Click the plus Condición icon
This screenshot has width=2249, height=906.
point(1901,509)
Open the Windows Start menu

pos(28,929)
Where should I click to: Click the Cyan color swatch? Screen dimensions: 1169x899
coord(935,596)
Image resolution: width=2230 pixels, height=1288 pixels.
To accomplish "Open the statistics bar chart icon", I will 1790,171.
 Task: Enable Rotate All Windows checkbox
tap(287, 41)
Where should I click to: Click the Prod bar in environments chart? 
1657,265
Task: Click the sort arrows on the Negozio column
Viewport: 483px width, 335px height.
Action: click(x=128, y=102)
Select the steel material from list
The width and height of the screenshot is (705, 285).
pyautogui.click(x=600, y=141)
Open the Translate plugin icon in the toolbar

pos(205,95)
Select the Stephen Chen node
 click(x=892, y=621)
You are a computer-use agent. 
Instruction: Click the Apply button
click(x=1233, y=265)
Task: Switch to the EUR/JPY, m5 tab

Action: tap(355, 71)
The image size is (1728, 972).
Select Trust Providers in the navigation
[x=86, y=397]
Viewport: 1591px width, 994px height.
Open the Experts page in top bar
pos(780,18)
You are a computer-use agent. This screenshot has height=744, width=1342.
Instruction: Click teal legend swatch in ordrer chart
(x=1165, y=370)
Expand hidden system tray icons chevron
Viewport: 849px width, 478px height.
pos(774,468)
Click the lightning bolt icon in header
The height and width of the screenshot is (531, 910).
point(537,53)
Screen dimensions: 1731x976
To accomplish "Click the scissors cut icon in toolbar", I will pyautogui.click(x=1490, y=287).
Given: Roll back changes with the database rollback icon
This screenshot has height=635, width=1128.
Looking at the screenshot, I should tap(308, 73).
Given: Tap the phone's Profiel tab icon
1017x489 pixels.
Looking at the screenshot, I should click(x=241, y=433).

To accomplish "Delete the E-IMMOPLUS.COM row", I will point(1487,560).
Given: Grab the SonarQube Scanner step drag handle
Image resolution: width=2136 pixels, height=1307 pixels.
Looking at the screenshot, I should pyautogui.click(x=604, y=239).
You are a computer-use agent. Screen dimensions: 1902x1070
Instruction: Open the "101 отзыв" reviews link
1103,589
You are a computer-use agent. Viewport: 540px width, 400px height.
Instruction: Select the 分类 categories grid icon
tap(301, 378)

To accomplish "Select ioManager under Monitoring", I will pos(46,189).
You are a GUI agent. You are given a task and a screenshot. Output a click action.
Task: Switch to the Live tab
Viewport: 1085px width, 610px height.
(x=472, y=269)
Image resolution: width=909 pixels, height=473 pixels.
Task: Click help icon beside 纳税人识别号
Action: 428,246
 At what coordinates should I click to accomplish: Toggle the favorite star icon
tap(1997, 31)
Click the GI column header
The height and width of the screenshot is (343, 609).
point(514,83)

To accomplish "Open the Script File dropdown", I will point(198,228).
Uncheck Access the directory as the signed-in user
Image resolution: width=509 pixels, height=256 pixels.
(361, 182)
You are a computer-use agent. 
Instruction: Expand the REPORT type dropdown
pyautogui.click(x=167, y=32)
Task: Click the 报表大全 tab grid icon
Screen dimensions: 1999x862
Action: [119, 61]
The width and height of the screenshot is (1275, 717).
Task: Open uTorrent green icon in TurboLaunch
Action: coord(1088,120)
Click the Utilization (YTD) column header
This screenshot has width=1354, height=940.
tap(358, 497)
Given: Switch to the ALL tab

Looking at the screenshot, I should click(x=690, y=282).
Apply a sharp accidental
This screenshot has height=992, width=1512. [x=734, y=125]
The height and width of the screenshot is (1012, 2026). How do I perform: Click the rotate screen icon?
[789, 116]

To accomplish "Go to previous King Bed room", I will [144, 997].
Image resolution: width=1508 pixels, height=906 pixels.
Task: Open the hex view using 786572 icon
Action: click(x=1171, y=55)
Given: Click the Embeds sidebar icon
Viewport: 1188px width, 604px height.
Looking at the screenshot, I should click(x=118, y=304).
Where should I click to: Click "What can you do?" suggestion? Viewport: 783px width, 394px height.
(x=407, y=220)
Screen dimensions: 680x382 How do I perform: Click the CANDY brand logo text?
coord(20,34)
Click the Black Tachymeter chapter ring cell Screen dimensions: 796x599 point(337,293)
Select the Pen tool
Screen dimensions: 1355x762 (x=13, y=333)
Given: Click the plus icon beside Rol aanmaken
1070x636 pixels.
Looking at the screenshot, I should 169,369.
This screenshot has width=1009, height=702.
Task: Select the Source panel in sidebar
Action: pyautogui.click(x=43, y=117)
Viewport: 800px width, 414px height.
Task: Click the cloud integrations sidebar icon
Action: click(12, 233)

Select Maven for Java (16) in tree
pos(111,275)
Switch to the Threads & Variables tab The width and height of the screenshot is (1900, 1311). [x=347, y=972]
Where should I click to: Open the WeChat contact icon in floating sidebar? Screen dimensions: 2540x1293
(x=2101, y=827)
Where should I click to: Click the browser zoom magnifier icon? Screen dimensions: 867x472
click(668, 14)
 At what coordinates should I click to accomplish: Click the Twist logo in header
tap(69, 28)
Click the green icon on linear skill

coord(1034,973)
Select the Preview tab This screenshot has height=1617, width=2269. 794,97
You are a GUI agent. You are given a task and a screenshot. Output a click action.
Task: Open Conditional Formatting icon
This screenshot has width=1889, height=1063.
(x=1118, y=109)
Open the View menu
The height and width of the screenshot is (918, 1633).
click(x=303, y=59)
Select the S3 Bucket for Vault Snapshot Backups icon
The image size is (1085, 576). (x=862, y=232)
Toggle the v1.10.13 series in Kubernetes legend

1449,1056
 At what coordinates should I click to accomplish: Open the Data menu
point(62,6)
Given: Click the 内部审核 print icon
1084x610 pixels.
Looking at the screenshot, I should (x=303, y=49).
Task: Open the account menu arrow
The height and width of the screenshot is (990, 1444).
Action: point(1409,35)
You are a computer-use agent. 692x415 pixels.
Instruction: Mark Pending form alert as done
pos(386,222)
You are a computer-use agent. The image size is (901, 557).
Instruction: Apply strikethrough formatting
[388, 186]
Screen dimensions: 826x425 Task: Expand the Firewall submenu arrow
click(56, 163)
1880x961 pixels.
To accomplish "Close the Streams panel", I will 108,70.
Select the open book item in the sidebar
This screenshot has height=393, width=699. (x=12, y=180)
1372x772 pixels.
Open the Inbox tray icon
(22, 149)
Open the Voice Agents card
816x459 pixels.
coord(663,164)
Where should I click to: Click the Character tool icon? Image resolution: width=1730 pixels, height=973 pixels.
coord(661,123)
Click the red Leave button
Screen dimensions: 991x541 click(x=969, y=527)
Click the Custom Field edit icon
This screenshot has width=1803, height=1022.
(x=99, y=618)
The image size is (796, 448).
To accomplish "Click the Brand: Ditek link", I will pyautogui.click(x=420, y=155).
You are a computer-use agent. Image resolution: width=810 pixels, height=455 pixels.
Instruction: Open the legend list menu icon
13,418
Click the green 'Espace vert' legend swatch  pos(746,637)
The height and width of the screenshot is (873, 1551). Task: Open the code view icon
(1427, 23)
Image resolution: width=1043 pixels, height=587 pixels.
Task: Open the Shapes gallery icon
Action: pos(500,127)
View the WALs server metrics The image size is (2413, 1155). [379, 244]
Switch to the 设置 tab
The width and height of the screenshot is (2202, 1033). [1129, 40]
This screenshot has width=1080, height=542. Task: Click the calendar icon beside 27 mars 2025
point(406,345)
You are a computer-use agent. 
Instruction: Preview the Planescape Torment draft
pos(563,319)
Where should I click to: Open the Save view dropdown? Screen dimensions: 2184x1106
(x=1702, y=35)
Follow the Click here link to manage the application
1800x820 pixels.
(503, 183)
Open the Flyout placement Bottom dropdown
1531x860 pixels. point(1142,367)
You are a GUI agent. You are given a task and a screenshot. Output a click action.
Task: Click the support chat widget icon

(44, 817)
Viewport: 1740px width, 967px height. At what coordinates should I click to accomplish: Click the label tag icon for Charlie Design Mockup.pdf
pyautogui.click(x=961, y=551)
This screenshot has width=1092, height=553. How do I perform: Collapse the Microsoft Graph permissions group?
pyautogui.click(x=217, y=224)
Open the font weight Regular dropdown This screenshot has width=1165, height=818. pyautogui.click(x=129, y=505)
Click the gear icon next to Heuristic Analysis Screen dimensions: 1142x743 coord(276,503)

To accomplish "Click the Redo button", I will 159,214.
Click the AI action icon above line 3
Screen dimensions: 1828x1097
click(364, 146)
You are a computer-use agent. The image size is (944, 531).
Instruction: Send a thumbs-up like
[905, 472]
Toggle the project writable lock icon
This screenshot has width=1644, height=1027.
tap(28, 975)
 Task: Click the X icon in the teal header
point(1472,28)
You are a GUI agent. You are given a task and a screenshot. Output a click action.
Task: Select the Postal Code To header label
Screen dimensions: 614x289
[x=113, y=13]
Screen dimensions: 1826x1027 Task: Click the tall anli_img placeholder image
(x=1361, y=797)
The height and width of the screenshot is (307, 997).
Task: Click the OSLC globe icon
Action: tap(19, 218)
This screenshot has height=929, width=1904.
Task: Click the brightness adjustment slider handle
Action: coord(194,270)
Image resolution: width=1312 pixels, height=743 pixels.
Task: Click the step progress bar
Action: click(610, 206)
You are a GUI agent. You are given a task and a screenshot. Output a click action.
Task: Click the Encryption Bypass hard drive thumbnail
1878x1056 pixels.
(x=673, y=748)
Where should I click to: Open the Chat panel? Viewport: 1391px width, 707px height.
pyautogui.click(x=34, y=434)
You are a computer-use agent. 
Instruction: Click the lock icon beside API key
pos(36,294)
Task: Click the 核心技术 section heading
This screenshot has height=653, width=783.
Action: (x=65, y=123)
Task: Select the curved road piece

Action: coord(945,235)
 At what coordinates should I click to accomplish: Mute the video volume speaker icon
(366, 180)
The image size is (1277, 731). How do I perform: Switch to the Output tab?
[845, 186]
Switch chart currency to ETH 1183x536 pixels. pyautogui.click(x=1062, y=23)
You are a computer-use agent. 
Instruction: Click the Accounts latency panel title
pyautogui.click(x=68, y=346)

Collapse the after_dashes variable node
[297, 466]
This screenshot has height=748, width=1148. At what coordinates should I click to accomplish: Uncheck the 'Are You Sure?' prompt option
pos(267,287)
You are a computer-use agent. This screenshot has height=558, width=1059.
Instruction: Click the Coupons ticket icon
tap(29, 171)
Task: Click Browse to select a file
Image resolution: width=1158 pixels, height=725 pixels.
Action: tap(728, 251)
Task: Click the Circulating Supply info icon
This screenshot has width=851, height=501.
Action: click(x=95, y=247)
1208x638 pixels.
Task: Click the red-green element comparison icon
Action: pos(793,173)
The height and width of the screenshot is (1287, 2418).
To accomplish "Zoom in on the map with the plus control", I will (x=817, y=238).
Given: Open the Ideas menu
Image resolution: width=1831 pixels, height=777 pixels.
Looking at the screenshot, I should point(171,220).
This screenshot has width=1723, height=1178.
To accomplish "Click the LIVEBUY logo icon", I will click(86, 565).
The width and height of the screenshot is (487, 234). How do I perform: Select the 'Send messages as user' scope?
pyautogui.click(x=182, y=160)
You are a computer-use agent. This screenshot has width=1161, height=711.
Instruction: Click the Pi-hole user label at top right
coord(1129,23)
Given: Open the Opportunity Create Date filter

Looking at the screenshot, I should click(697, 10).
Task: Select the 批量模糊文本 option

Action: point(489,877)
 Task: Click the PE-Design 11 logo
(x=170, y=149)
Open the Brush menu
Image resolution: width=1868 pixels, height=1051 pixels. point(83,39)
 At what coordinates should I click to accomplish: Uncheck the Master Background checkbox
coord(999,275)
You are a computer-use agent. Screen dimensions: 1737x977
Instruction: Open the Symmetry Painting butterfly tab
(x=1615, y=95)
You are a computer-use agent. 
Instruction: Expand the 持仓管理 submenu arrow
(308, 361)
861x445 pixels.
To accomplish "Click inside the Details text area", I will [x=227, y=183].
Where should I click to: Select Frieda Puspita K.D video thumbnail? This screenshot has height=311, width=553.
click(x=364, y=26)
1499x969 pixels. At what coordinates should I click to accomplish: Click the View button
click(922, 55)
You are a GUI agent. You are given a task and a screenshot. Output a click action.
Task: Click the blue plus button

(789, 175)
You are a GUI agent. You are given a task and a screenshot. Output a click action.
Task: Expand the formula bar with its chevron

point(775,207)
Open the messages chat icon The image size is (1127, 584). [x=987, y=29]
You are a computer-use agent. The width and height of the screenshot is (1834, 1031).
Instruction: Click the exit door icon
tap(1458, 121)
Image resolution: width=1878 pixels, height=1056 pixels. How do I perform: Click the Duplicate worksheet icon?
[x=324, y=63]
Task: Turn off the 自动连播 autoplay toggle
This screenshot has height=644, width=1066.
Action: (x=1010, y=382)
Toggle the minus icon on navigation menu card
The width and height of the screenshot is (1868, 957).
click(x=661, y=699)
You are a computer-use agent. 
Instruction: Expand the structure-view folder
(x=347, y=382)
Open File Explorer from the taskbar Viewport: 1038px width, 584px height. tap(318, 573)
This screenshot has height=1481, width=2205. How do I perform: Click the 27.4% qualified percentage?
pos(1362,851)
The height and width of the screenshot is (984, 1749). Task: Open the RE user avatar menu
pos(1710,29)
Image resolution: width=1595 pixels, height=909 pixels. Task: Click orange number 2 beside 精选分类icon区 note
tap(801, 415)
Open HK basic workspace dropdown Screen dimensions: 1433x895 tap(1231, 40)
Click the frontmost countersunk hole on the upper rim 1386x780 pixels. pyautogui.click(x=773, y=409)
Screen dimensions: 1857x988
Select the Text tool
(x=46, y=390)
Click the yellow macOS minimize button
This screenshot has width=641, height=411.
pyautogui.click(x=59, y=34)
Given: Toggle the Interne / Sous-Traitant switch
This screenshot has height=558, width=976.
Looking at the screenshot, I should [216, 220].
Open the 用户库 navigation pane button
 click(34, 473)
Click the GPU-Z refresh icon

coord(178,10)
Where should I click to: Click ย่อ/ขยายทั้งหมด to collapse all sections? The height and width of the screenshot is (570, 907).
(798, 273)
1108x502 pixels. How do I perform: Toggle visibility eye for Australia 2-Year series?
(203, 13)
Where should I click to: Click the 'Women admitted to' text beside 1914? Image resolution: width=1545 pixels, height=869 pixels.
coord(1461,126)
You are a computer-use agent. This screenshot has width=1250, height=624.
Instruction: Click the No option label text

┄┄┄┄┄┄┄┄┄┄

**To do**
Count lines above containing "from" and report only the total.

**Response to this task**
2